Take away the gobsmacking effects, and the 2016 Strange is a pretty limp origin story. For example, when Cumberbatch was transported to the astral plane, it was just to show off the trippy effects. But when Hooten’s Strange went on the same trip, he was attempting to rescue possessed student Clea Lake, a task for which he was woefully unprepared. As lame as the effects are, the sequence has some actual human drama and tension to draw you in.
Hey, her name’s Clea Lake! I just got that. Anyway, Dr. Strange didn’t launch a new ’70s hit show. The TV movie was beaten in the ratings by a rerun of Roots.
Another highlight of ’70s Strange is the pulsing, John Carpenter-esque synth score. But the best thing is the villain.

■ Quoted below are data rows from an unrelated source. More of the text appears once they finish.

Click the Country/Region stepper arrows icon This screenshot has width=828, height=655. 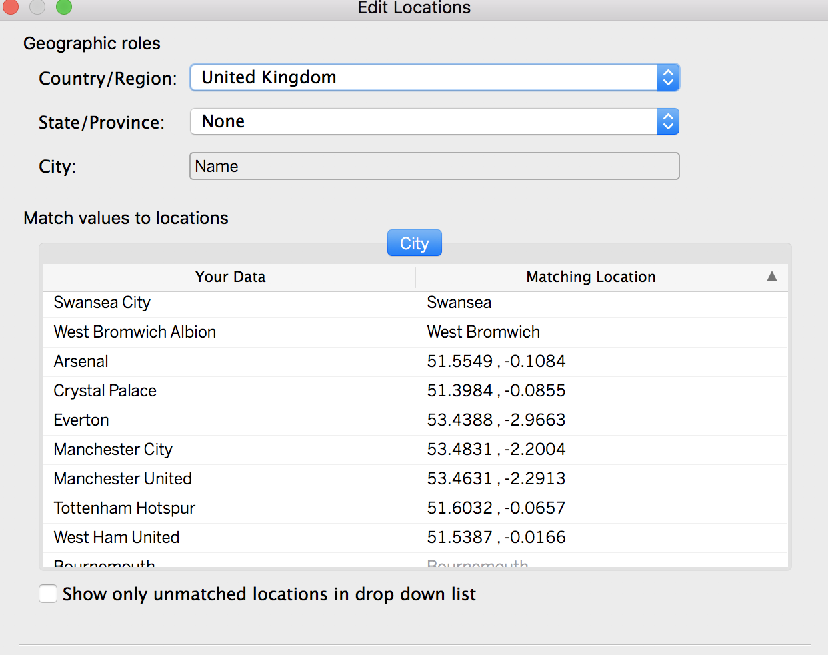point(668,78)
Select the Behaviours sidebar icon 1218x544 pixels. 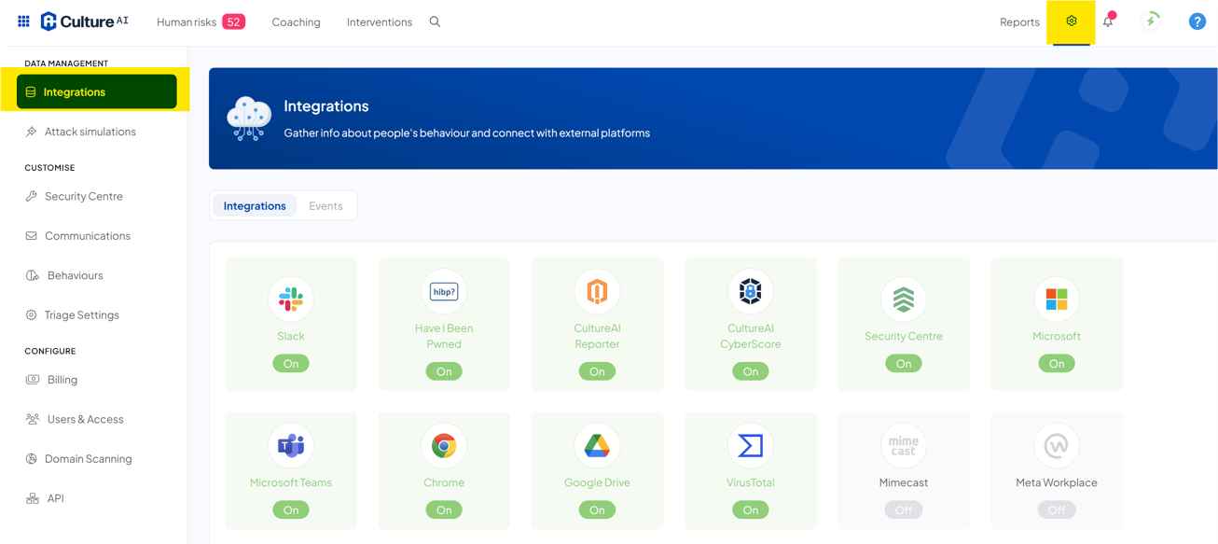click(x=33, y=274)
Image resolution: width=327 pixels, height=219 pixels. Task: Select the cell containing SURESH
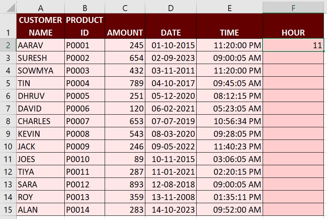40,58
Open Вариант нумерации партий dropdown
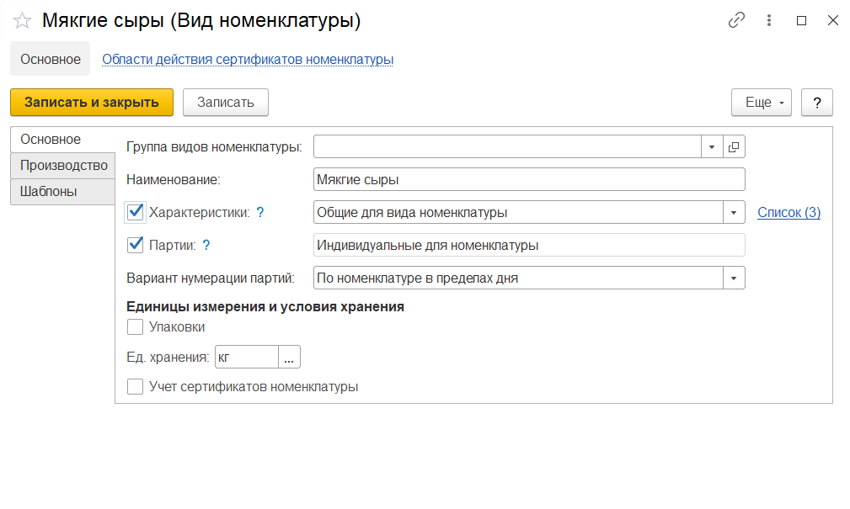The height and width of the screenshot is (509, 850). click(x=734, y=278)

In 2016 Strange, Mads Mikkelson is on creepy form — with neon mascara on point — but his motivations are one-note. By contrast, ’70s Strange has an absolutely brilliant baddie in Morgan Le Fay, who’s demonic and sexy and even a bit sympathetic. Once again, it’s the compelling character that makes the difference.
The glorious Jessica Walter from Arrested Development and Archer vamps away madly as Morgan, a centuries-old enchanting enchantress whose main superpower is lethal side-eye. Some of the best parts of the film come when Walter’s demonic cheekbones haunt Clea in a safe-for-work version of Italian giallo horror movies, like Dario Argento‘s 1977 shocker Suspiria.
There’s more to Le Fay than immaculate lipstick, though. She’s as motivated by vanity as by evil, and her desires bring her into conflict with her mission to destroy Strange. “I am still a woman! I would feel the warmth of a man’s arms again!” she wails to her demonic master, a furry glove puppet with a desk lamp up its backside. That leads to the intriguing climax, in which the seductive sorceress tempts Hooton’s Strange with a shortcut to fantastical powers. It’s a compelling twist compared with the 2016 film’s montage of gaining powers through yawnsome training.
Unfortunately, there’s no chance either Peter Hooten or the late Jessica Walter will appear in Multiverse of Madness. Still, for all its flaws, the ’70s Dr. Strange proves an essential point that suspenseful writing and compelling characters imbue even the wobbliest effects with genuine tension. Another reminder that engaging stories make visual effects exciting, and not the other way around.